START EXCERPTED PASSAGE

Facilitators and Barriers

Only 1 study appraised the reasons given by emergency physicians for not adhering to CDS recommendations.16 The reason most often given was the time needed to access and use the application, which was perceived as having a negative impact on productivity as well as a preference for intuitive clinical judgment.16 Though not the result of specific evaluation or data collection, some authors commented on the factors that may facilitate or impede the implementation of interventions to diminish the inappropriate use.14,20 Kanaan et al.20 proposed that factors other than the knowledge of current clinical guidelines may explain CTPA use. Booker and Johnson26 suggested that the demand for rapid turnover in the ED may lead to “so-called ‘blanket ordering’, which attempts to reach diagnosis as quickly as possible despite cost and patient safety.” Raja et al.14 (2015) suggested that the unambiguous representation of guidelines based on validated, high-quality evidence in the CDS may have improved physician adoption in their study.

DISCUSSION

Efficacy

Baseline values for the use of imaging and diagnostic yield show important variation, especially when compared with the study performed in Europe.19 In general, only a modest impact is measured with regard to a decrease in the use of imaging, an increase in diagnostic use, and adherence to validated CDRs.

Among the interventions appraised, CDS was evaluated in the largest number of included studies, and its impact has been appraised with the largest number of indicators. Among the 6 studies that assessed the impact of this type of intervention on the use of imaging, 4 observed a significant decrease of CTPA use postintervention.19,21,22,28 None of these studies involved a control group. The 2 with CDS that had no significant impact on CT use were conducted in US EDs and were based on dichotomous Wells scores.16,17 Adherence to CDS recommendations was mandatory in 1 and voluntary in the other.16,17 The variable impact of these interventions was at least partly attributable to contextual factors. However, because of the lack of data pertaining to these factors, it is not possible to draw conclusive remarks on their effect.

END EXCERPTED PASSAGE
START DATA SHOWN

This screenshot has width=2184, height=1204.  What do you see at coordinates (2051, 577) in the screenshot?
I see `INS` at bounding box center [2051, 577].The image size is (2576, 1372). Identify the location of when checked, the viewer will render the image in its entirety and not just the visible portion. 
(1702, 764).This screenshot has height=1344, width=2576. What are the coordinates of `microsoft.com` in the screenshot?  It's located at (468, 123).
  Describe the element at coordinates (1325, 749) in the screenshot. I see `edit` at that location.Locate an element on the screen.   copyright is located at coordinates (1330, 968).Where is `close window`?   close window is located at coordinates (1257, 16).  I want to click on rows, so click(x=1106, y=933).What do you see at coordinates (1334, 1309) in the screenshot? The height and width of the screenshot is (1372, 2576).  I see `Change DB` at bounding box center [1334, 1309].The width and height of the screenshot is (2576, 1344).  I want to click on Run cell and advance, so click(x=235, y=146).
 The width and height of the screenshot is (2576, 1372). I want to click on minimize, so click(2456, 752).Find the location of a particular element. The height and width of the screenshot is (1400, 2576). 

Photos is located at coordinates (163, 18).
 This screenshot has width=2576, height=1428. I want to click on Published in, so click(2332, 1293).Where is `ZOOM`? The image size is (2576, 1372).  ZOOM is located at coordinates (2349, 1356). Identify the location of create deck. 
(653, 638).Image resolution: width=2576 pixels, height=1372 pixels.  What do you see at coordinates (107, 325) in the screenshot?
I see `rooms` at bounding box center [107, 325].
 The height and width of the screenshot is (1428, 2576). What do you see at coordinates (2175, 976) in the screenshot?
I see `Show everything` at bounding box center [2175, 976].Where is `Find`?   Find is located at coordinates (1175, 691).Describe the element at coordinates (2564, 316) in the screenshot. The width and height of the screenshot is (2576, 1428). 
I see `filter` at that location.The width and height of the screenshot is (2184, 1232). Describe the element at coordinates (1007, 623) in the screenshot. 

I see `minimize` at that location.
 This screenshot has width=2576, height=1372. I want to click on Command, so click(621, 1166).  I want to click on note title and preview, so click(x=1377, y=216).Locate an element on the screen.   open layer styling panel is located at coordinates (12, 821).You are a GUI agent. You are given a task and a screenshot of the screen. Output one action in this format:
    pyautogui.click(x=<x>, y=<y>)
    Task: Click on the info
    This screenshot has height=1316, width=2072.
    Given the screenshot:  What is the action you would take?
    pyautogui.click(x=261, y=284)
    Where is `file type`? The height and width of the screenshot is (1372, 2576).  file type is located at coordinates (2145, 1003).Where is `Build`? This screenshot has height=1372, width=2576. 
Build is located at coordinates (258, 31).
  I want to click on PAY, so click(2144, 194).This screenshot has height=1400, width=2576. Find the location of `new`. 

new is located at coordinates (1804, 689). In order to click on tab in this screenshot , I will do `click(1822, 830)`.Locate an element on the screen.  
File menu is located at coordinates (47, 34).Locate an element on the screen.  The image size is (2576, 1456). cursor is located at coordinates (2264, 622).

END DATA SHOWN

*REQUIREMENT*.
According to the excerpt on emergency department imaging, what were the 2 CDS studies with no significant impact on CT use based on? The data is unrelated and can be ignored.

*WRITTEN REPLY*.
Dichotomous Wells scores.